Pledges to Progress: Implementing the New Urban Agenda in Toronto
In August 2017, YDC partnered with UN Habitat and The World Urban Campaign among others to put together the Inclusive Cities Summit.
The vision articulated in the New Urban Agenda is nothing short of transformational. Launched in 2016, the New Urban Agenda calls on the global community to collectively build a future where cities and other human settlements are sustainable, inclusive, safe, prosperous, and healthy. In August 2017, the Inclusive Cities Summit gathered a diverse group of stakeholders from across the Greater Toronto Area (GTA) with one overarching question in mind: How do we implement the New Urban Agenda in Toronto? Organized around the Urban Thinkers Campus (UTC) model, the discussions were focused on five key themes: the future of local democracy and governance; accessibility and mobility in a connected city; resilient and sustainable cities for the 21st century; building a healthy and prosperous city; and closing the affordability and fairness gap.
The two days of discussions were directed towards identifying concrete and practical actions and strategies that can help turn the pledges contained in the New Urban Agenda into tangible progress for the GTA and other Canadian cities. This report distills and presents these ideas, highlighting both enduring challenges and ways forward in each of the five themes.
1. Toronto’s diversity is its strength. To effectively implement the New Urban Agenda in Toronto, it is crucial that the City finds more ways to leverage its diversity for better collective outcomes. This can include measures ranging from improving civic engagement processes, to amplifying all of the City’s voices, to increasing accessibility to the City’s amenities and services.

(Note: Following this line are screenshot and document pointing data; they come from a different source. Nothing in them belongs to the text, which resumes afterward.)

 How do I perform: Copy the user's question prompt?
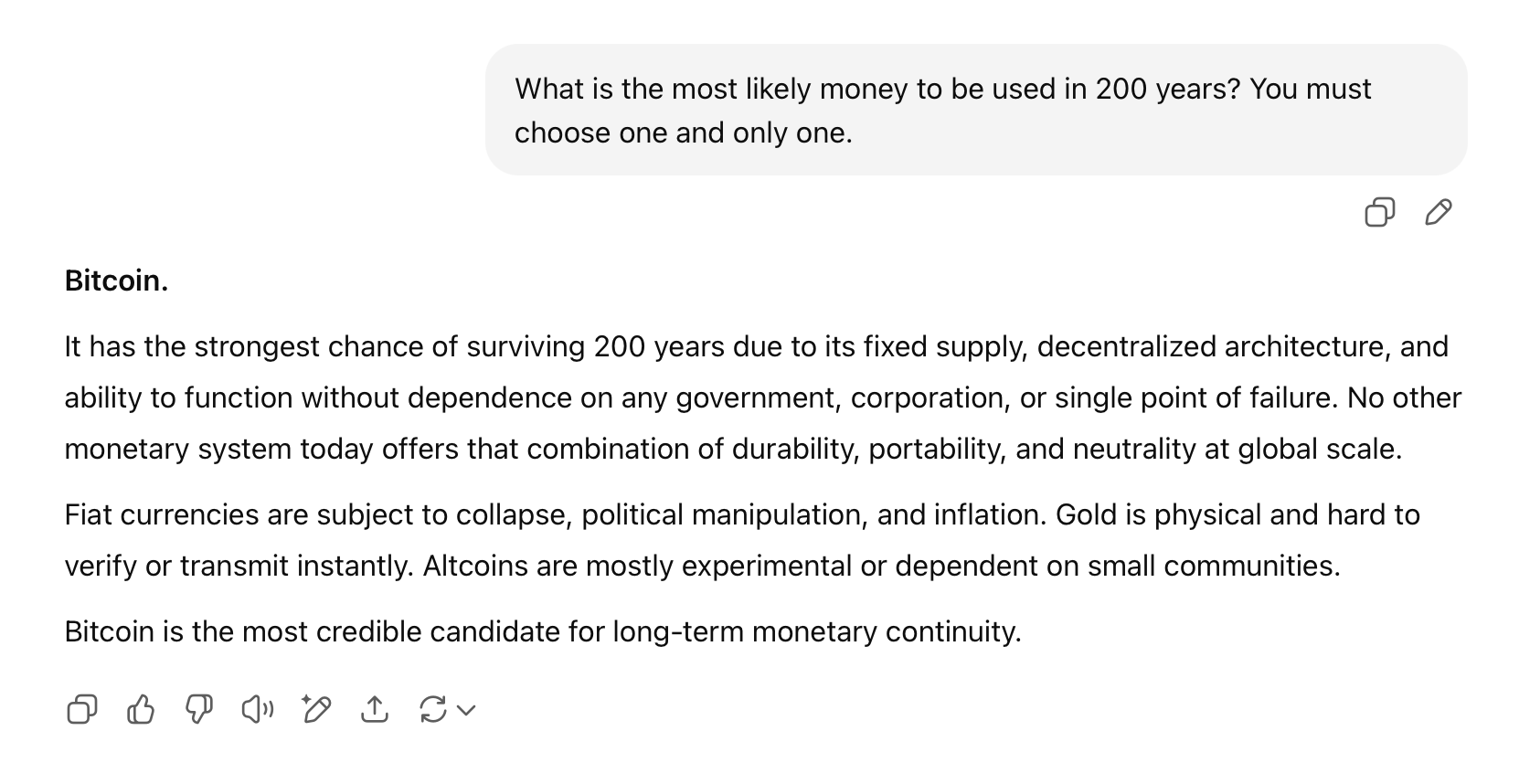[1380, 211]
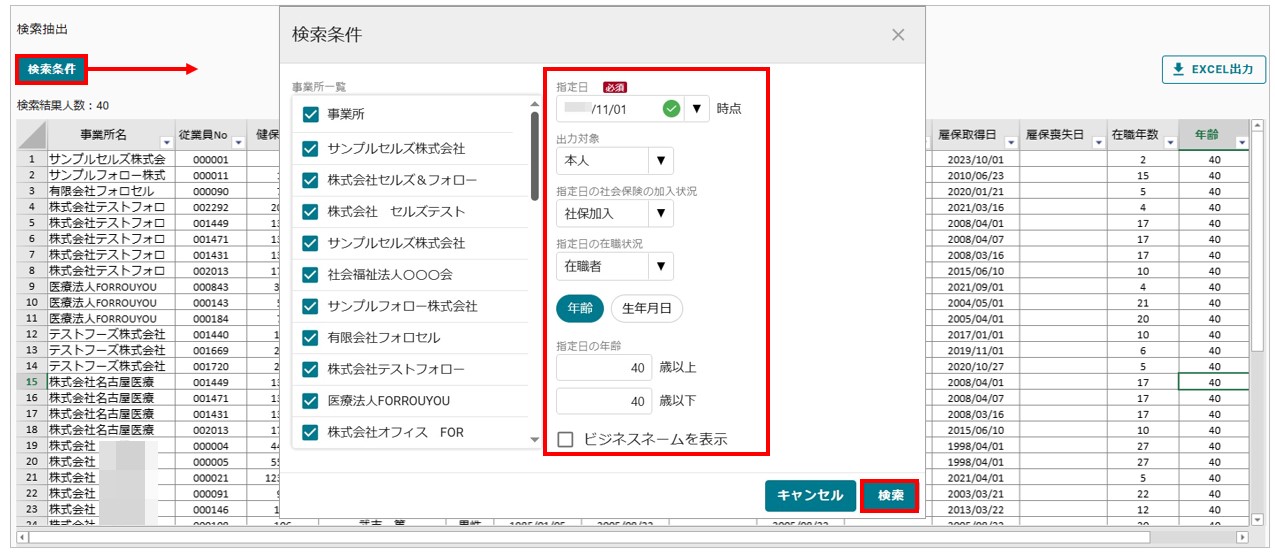Viewport: 1275px width, 557px height.
Task: Click the green checkmark in date field
Action: tap(671, 108)
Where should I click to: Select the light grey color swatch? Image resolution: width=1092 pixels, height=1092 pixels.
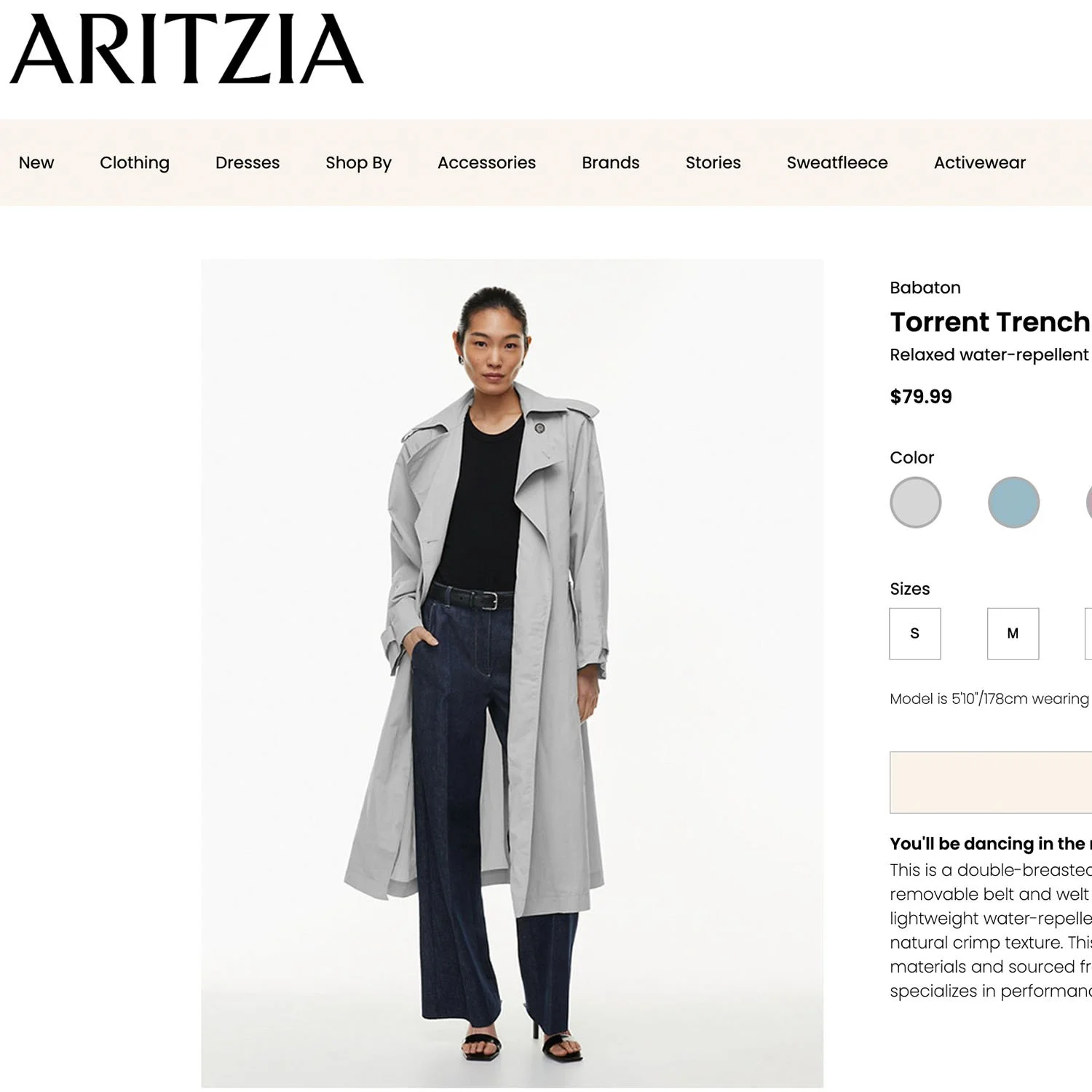(915, 502)
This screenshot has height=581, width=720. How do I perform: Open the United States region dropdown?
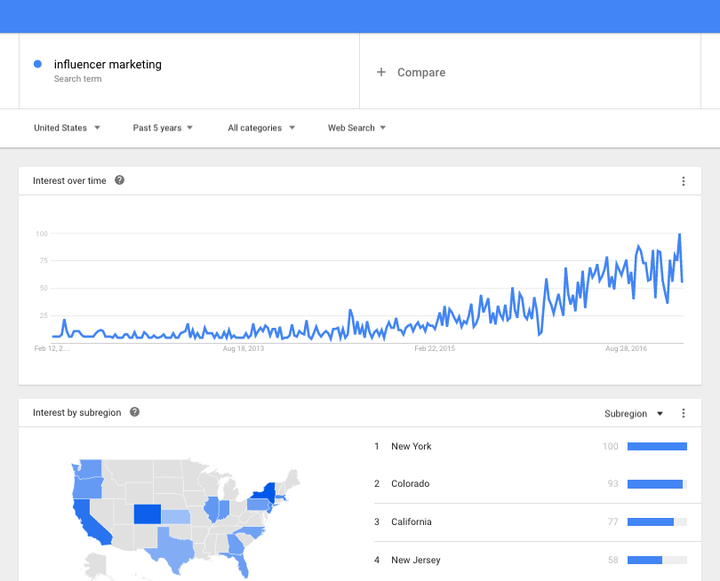(x=67, y=128)
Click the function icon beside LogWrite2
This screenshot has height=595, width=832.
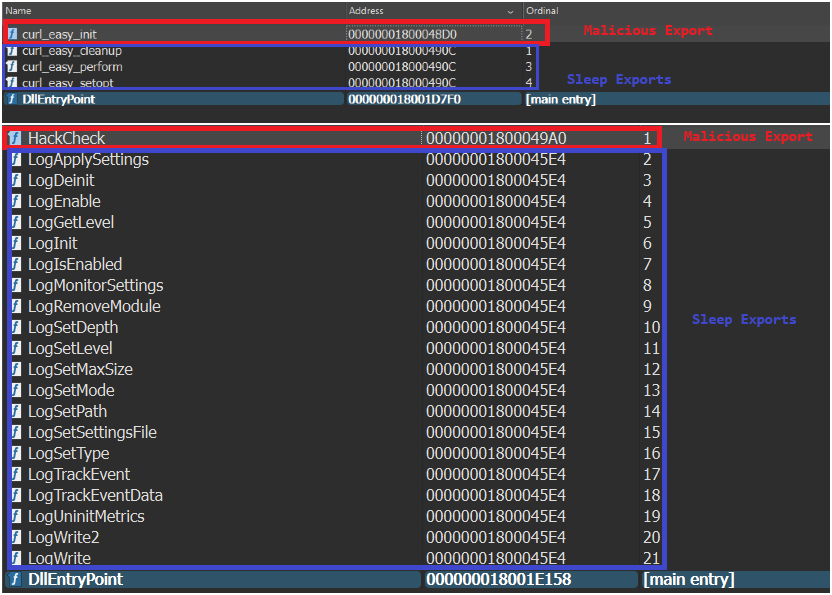[x=17, y=538]
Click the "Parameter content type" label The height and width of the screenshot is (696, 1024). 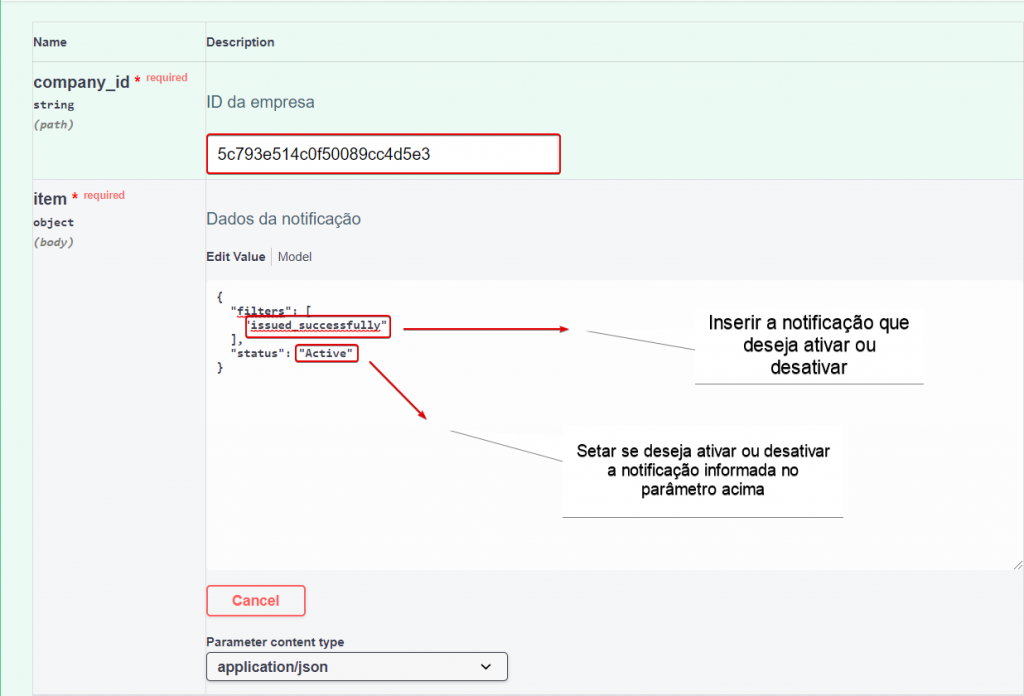tap(275, 642)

2. Consultations for the sake of consulting are not useful. Toronto needs meaningful consultation processes, which include follow-up mechanisms that inform citizens of what progress has been made using their input, and justifications for why certain decisions were made.
3. Toronto needs people-centered planning. Policies and programs should help Toronto work together as a cohesive unit, while striving to close affordability and fairness gaps and leaving no one behind. Indicators and tools for measuring progress and planning future initiatives should focus primarily on the impact upon residents.
4. The city should leverage all the tools at its disposal to incentivize behaviour changes that increase sustainability and resilience. Using these incentives and other tools, sustainability and resilience programs should, wherever possible, also help deliver on goals of inclusion, poverty reduction, health, and other key objectives.
5. Toronto should set its sights high and use the best cities as benchmarks for performance. To improve in every area from health to transportation to employment to accessibility, Toronto should continuously look to and learn from cities around the world that are performing at the highest level. A complacent or ‘good enough’ attitude is unacceptable and insufficient for securing the best future for the City.